Payne demanded that the financial media “[p]lease pause. Park as much of your political animosity at the door to focus on facts, history and retime trends rather than guessing about the next bad thing.” [Emphasis added.]
Payne expressed his frustration with how the media conducts its interviews with CEOs:
I grew so tired of interview after interview forcing CEOs to say the trade war was bad after saying it was a non-issue. Stop browbeating these guests into different answers because it does the public a disfavor.”
He continued: “People are watching to be informed about what risk to take with their own hard-earned money.”
Of course, the MRC interview wouldn’t be complete without getting Payne’s thoughts on who exactly does the worst job providing coverage on the economy. Payne didn’t pull punches, and took aim at Bloomberg News.
Payne: Bloomberg spends so much time cheerleading how great the rest of the world is, especially China than America. It's hard to stomach. I watch in small batches. Their factual stuff is great but once they interpret those facts it's time to change the channel.
Given the recent report that Bloomberg News shut down its own investigation into Chinese Communist Party elites, fired the reporter on that beat and then targeted that reporter’s wife to keep her mouth shut, Bloomberg News’s pro-China stance seems to be par for the course.
According to Payne:
There are a lot of individuals on various networks and websites that used to cheer the ability of the market to be the best harbinger of developments down the road. Now they spend big rally days openly wondering (dare I say hoping) when the market will get it right (crash),” [emphasis added].

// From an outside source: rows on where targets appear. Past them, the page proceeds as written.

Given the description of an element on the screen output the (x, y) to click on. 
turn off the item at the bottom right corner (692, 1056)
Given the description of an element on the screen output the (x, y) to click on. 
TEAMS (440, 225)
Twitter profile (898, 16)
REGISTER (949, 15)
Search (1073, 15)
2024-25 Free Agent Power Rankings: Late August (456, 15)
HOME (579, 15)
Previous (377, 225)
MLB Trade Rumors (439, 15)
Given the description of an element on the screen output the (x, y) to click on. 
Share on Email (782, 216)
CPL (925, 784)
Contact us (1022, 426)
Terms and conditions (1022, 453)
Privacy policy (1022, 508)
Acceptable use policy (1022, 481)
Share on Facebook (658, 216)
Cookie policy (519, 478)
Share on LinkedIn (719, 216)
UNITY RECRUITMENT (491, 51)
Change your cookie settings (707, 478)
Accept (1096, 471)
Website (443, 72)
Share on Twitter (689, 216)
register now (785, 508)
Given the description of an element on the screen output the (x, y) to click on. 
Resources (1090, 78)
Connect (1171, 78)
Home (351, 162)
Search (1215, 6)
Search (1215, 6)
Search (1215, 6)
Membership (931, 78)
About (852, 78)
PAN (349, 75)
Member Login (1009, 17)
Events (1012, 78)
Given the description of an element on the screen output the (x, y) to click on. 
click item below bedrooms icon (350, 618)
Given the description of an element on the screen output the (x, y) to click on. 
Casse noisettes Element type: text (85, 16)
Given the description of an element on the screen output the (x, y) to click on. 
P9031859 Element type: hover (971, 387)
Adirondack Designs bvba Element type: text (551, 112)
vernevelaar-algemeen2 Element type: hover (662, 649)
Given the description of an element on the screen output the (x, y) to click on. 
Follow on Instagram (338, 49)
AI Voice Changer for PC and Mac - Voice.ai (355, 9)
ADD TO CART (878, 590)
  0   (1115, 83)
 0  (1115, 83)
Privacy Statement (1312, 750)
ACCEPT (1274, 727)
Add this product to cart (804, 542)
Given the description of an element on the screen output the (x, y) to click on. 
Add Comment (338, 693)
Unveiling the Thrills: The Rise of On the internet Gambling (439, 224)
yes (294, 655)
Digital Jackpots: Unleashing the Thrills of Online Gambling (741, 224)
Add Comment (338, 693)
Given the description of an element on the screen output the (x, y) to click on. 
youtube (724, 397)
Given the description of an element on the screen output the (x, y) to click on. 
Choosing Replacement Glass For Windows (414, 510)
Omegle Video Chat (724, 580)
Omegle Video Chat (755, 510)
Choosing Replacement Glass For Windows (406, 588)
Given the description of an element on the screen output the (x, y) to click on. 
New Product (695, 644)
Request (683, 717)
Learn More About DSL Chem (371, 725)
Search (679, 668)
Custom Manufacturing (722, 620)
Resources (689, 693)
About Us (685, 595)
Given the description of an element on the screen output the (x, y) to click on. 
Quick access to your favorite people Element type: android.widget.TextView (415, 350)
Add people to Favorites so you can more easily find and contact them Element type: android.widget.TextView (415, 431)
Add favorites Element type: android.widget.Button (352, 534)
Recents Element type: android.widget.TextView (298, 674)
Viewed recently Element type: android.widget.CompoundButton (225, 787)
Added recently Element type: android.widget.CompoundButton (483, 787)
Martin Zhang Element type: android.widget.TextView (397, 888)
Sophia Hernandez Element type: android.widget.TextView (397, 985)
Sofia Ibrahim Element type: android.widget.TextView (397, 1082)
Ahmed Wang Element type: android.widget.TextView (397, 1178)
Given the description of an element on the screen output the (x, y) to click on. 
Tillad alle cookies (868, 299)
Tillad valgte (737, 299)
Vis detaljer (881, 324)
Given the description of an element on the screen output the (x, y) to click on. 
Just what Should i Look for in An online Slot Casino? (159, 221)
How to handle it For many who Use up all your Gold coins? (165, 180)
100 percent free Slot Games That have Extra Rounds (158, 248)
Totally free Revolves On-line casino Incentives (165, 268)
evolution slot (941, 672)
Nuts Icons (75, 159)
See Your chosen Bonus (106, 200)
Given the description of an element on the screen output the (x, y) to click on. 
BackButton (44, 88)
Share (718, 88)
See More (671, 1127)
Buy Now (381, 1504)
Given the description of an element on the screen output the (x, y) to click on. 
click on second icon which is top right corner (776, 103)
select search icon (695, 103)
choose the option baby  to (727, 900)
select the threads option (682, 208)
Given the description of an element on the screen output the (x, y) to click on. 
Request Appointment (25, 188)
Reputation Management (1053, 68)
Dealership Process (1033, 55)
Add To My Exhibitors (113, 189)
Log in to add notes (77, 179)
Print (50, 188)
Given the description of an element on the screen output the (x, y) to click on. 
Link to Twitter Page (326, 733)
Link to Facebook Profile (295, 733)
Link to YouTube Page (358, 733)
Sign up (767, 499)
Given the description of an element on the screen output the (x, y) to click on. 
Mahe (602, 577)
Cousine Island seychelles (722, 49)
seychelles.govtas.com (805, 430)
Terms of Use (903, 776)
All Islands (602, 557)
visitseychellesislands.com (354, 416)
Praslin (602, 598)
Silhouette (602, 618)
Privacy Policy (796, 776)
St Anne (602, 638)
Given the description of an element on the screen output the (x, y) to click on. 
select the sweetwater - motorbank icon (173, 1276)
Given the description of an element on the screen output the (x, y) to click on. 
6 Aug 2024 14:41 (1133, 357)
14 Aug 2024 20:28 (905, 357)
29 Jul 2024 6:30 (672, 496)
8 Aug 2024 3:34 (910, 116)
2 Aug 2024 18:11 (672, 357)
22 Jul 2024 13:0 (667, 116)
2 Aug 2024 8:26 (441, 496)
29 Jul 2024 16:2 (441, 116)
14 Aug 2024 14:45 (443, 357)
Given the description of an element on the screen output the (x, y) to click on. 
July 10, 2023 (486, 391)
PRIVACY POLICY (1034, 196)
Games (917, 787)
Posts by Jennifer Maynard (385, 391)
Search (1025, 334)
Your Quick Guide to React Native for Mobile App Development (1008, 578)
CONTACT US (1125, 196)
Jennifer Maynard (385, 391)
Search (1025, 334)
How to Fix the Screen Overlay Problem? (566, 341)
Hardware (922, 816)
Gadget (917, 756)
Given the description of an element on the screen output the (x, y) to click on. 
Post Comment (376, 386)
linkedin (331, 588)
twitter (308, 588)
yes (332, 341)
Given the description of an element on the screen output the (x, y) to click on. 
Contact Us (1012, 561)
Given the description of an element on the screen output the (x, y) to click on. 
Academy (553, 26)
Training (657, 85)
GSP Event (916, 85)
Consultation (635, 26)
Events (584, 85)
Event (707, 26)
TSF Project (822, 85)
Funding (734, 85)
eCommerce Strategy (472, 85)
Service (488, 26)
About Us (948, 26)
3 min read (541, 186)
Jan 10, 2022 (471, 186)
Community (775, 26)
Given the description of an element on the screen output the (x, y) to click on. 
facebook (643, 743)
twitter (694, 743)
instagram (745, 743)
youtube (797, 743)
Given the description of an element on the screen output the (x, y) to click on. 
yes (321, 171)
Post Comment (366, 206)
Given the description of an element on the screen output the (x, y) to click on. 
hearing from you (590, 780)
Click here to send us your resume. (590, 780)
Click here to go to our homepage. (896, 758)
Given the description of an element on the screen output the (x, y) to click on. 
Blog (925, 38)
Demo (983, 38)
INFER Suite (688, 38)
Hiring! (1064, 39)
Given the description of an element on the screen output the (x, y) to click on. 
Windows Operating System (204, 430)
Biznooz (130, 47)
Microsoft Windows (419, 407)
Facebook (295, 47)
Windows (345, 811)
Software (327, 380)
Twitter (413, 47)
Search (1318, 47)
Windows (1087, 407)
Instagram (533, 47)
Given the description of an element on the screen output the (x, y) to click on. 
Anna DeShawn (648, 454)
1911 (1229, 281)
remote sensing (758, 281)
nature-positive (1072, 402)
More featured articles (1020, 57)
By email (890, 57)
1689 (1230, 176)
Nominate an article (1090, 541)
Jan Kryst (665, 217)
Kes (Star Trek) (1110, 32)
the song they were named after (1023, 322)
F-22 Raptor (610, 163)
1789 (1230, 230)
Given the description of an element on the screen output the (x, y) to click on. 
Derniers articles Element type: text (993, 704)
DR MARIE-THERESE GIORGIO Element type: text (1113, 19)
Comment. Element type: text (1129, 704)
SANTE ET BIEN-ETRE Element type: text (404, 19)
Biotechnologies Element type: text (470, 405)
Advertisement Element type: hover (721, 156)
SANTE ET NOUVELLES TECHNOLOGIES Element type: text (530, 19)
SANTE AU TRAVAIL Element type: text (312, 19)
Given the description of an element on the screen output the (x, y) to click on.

Proving Payne’s point, Bloomberg News recently published a relatively positive economic report with the headline, “U.S. Initial Jobless Claims Fall, Ease Worry of Worsening Market.” Then, by 1:57 pm on July 9, the headline was changed to reflect a much more doom-and-gloomish outlook: “U.S. Jobless Claims Fall While Corporate Cuts Signal More Pain.”
The original headline put a positive view on the data that Bloomberg News presented in its article. But with the negative headline change, the outlet undercut that entire perspective.
The media could learn quite a thing or two from Payne’s critiques. If they have any sense left, they’ll do well to heed them.